Quem continuar no sistema público encontrará um cenário cada vez mais descompensado e incapaz de cumprir com suas obrigações, com benefícios cada vez menores e sujeitos a interrupções, até que se encontre alguma forma de financiá-los. Esse desequilíbrio, por sua vez, dará ainda mais incentivo para que os trabalhadores migrem para o sistema privado, alimentando um ciclo vicioso.
“Economicamente, para o país, é a pior coisa que poderia acontecer. A função de redistribuição do Regime da Previdência Social é certeira e secular, todo mundo sabe que ela é importante. Todo mundo sabe que quando um monte de gente veio do nordeste trabalhar na nossa área industrial, construir um monte de coisas aqui, e voltou aposentado para sua cidade, movimentou a cidade, fez transferência de renda, moveu municípios… é um negócio histórico no Brasil”, analisa Pardal.
Míseria e instabilidade fiscal
Ele faz a pergunta central: como isso continuará a acontecer quando o sistema de Seguro Social for atomizado? Sem a participação de todos os brasileiros em um mesmo sistema, políticas como a indexação dos benefícios aos salário mínimo e a concessão de auxílio-doença se tornarão inviáveis no longo prazo. E o que vai acontecer quando algum desses fundos privados entrar em colapso? Todos os clientes perderão a aposentadoria? O governo vai cobrir o rombo com um dinheiro que nunca recebeu?
 
Não há cenário em que essa reforma não aumente a incidência de miséria e instabilidade fiscal sobre o país. Assim como não há cenário em que a elite financeira não aumente seus lucros já explosivos.

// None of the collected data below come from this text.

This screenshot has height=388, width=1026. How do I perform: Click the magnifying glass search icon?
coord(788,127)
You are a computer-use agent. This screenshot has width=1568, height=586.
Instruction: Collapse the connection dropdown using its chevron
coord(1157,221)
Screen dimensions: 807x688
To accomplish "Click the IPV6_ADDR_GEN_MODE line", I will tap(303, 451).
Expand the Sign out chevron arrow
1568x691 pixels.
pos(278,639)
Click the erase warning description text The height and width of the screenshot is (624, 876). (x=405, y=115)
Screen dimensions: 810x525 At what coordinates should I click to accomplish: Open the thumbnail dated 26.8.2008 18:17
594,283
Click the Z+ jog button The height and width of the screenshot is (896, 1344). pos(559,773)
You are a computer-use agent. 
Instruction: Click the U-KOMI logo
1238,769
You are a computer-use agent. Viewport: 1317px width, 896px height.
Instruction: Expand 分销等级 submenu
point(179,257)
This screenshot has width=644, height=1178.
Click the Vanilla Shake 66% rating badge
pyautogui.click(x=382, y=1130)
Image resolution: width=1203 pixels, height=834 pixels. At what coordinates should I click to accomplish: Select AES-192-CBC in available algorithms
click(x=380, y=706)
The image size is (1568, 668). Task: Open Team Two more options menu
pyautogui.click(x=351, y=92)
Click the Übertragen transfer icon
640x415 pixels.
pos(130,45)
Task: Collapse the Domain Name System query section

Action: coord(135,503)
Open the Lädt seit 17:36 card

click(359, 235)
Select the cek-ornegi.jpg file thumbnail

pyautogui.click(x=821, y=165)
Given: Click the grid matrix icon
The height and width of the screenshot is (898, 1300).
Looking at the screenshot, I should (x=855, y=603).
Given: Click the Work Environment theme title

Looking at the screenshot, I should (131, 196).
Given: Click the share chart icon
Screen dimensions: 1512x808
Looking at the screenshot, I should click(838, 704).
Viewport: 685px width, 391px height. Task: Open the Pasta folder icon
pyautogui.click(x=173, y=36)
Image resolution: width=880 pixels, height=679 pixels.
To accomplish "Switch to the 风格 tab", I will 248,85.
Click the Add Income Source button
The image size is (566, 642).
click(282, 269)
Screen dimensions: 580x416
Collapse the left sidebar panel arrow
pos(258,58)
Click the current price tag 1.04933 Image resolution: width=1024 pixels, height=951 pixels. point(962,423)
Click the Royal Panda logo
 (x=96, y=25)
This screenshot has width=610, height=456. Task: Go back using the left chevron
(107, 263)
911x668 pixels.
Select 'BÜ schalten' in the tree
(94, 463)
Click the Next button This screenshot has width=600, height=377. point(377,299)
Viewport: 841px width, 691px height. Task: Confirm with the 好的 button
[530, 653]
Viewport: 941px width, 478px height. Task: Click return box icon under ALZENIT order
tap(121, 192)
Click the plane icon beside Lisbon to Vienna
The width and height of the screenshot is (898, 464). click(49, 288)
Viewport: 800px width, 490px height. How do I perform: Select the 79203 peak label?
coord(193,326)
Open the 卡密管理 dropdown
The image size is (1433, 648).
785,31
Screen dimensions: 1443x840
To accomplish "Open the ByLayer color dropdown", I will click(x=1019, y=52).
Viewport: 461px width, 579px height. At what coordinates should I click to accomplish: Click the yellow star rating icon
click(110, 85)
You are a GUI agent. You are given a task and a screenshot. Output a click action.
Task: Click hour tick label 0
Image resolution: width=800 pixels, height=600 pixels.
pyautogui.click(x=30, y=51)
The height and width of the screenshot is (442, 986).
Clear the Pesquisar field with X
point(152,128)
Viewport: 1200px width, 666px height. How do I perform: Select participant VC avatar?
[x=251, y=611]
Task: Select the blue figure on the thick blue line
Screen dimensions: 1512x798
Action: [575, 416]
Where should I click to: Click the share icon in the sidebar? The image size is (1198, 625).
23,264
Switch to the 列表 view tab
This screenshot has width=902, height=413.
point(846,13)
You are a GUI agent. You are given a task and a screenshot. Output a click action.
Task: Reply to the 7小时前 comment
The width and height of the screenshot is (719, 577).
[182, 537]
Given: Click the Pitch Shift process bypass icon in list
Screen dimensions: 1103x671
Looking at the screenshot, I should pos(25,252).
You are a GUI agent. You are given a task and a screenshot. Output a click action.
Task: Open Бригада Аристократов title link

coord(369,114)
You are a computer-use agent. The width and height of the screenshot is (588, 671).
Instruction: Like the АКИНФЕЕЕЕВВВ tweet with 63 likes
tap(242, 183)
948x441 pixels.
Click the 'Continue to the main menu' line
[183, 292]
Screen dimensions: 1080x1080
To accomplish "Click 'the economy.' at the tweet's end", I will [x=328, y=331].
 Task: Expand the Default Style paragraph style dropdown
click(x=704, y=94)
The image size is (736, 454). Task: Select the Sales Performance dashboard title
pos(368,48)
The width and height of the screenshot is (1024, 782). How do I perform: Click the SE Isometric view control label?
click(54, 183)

A propaganda mentirosa do Planalto, no entanto, criará um enredo em que a reforma de Michel Temer aparece como “inevitável”, “prudente”, “emergencial”. Ela será propagada por mercenários da mídia, pois esses são financiados exatamente por quem tem a ganhar com o desarranjo. Será preciso uma articulação muito ampla da classe trabalhadora para impedirmos essa história de ser aceita pela maioria.
“[Michel Temer] vai destruir o sistema, esse cara em dois anos vai detonar a economia brasileira de vez. A gente vai ter que responder a tudo isso, ver qual a possibilidade de resistência. A reforma é uma mentira e a gente pode parar o país”, concluiu Pardal. Não há dúvida.